Reinforcement Learning consists of different environments in which the AI takes an action and then returns a state where they can be rewarded based on the state it takes. The state taken doesn’t always provide it with a reward.

A real life example consists of training a dog. If it obeys a command, you give it a treat. If it doesn’t, you don’t give it a treat. Through that process it learns what action it needs to take in certain states to receive the reward. The state are the commands you are giving it. Desired outcomes provide the AI with reward (1) and undesired with punishment (0). The models learn through trial and error.

Table of Contents

Multi-Armed Bandit Problem

This is common reinforcement learning example where a person is challenged with deciding on which machine, out of multiple machines, provides you with the maximum number of return out of a total number of tries (e.g. 100 times).
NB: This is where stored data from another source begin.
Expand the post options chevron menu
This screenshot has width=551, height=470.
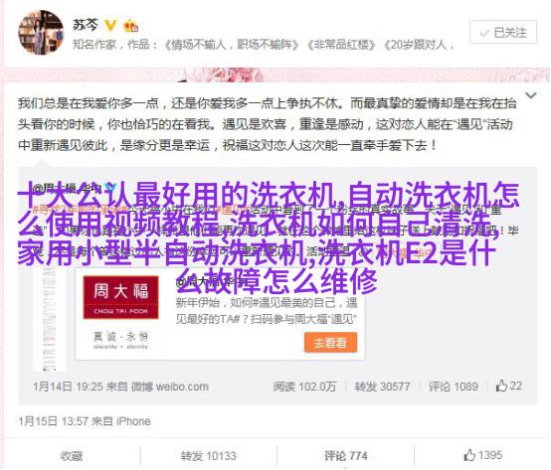tap(530, 95)
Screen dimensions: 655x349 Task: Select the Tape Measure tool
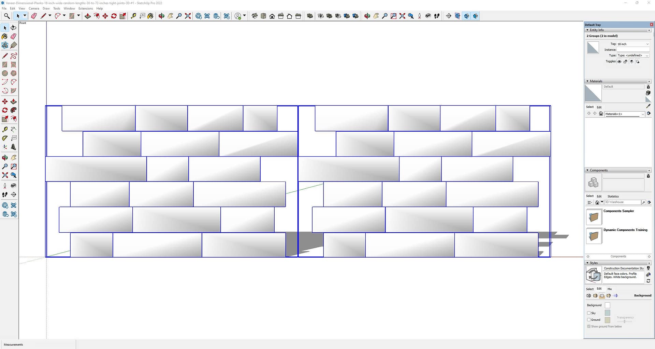pyautogui.click(x=133, y=16)
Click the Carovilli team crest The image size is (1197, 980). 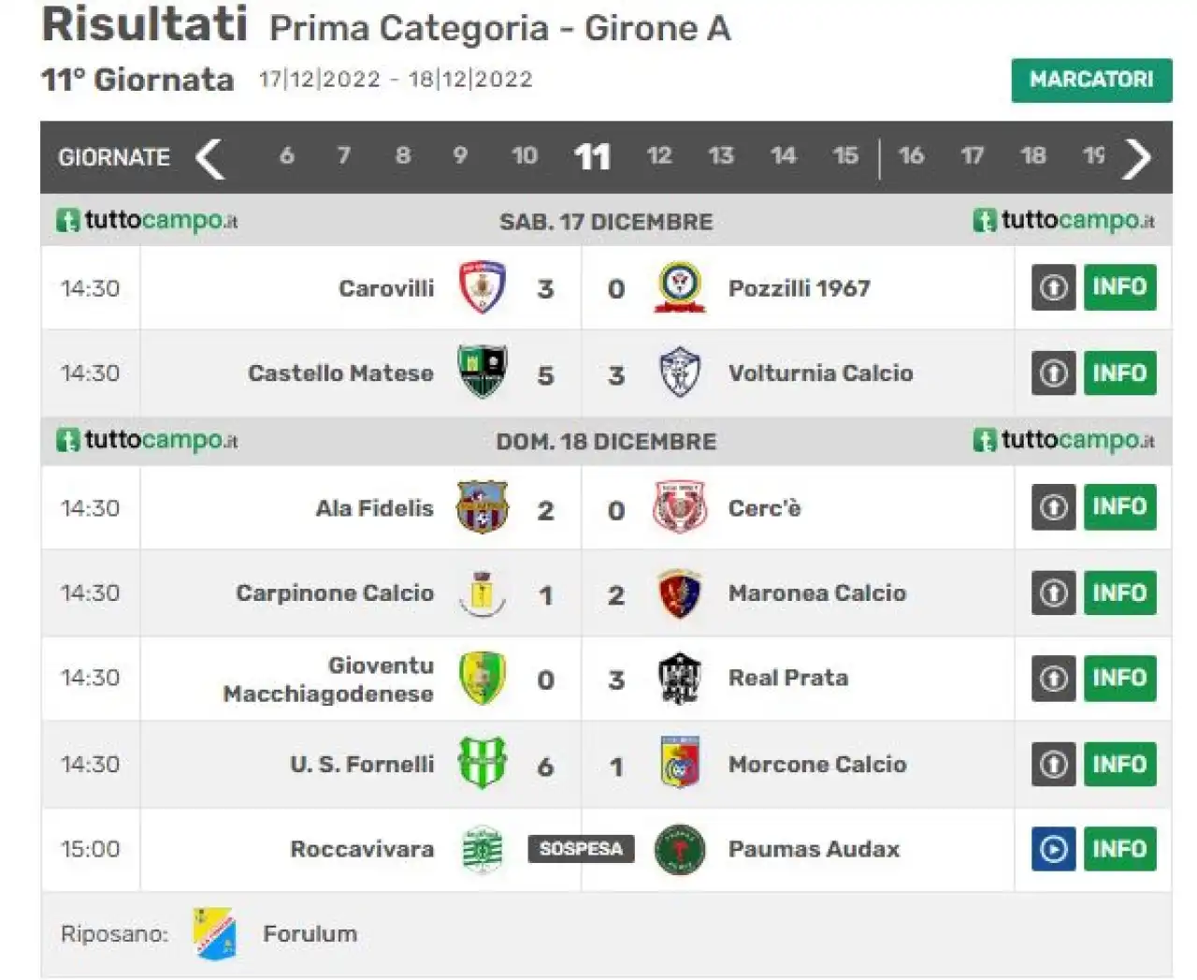coord(483,287)
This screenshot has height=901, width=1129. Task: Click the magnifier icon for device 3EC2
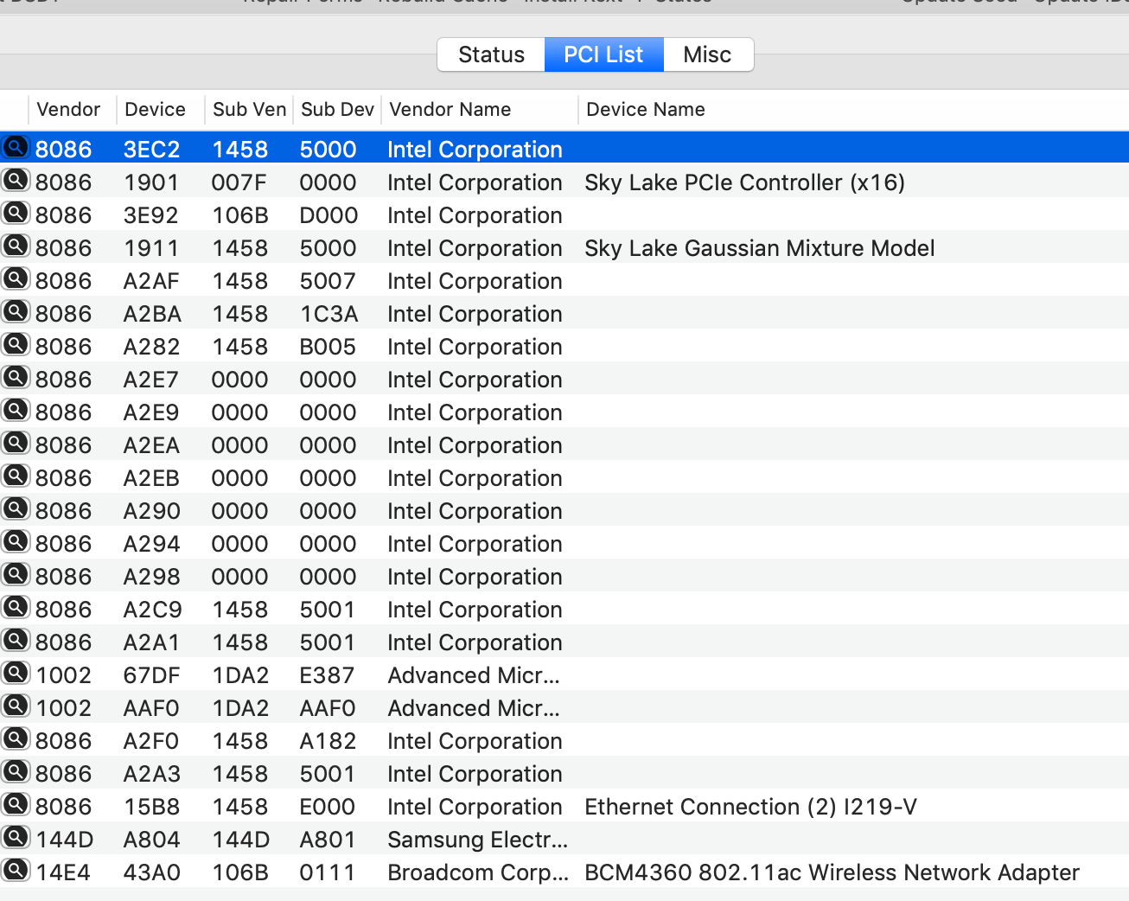pyautogui.click(x=16, y=147)
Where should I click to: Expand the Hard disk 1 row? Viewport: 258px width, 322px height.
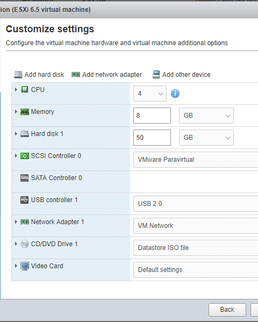point(16,134)
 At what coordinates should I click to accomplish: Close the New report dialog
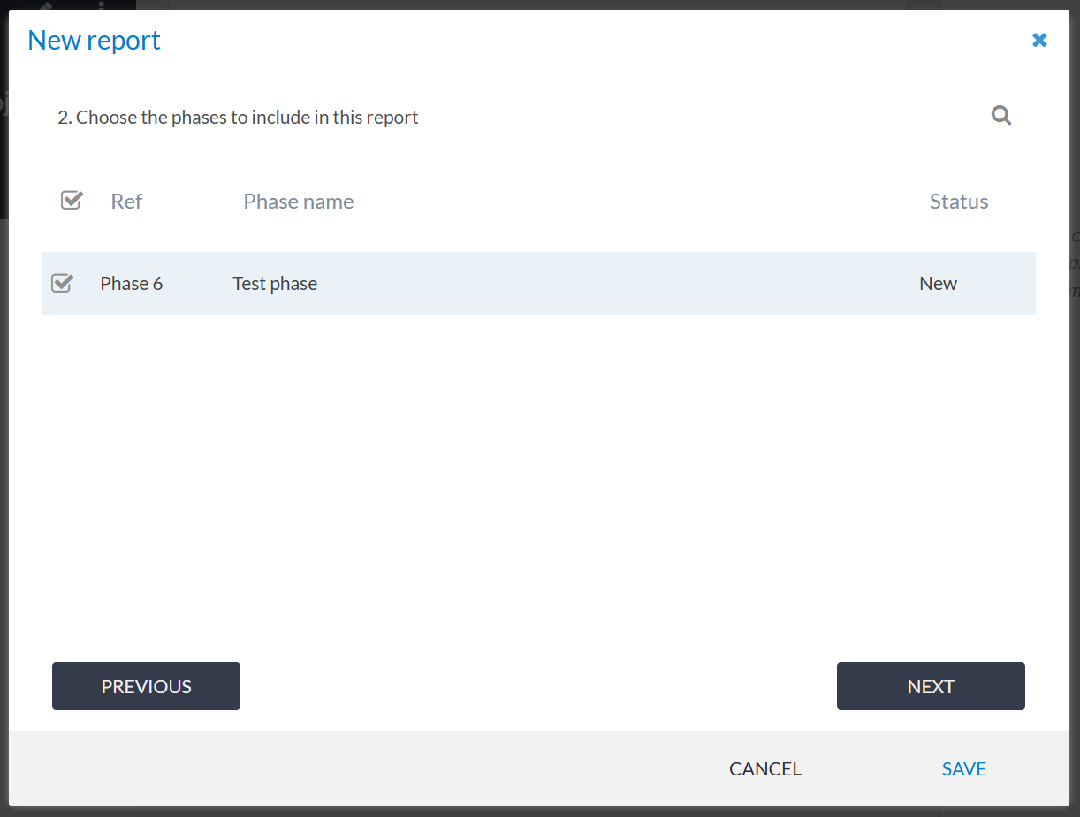[x=1039, y=40]
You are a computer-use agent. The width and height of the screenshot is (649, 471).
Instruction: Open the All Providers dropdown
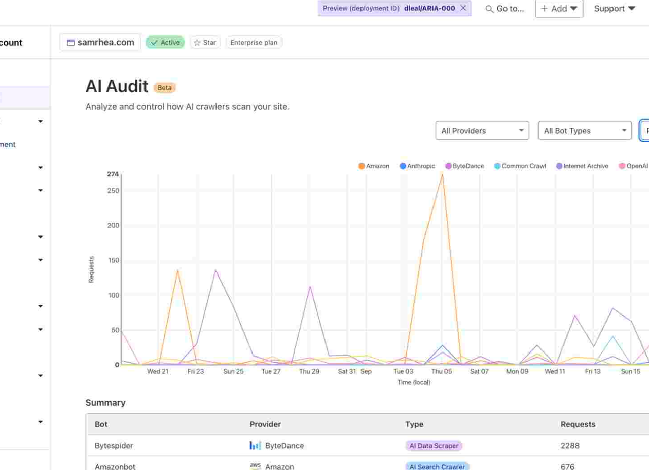(482, 130)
We would need to assume that each machine has a different result in terms of winning. However, we wouldn’t know which machine is best and need to work this out. Using the image above as an example, lets say that we know that machine D5 is the best machine. Two factors come into play when trying to determine which machine is the best one: Exploration and Expectation.

The idea is to explore the machines to find out which is the best one and at the same time, exploit the machines to create the maximum return.

Upper Confidence Bound (UCB)

This is a popular algorithm to solve the Multi-Armed Bandit Problem. Using the ad example from the Multi-Armed Bandit Problem, here is a step by step process:

  • Step 1 - Provide each machine with the same value and Confidence Bound.
  • Step 2 - Choose machine at random for testing.
  • Step 3 - Identify if the user has clicked on the ad displayed or not. If they haven’t, the value decreases. If the user has clicked on the ad, the value increases.
  • Step 4 - Confidence Bound shrinks as we are becoming more confident with each prediction. Repeat from Step 2.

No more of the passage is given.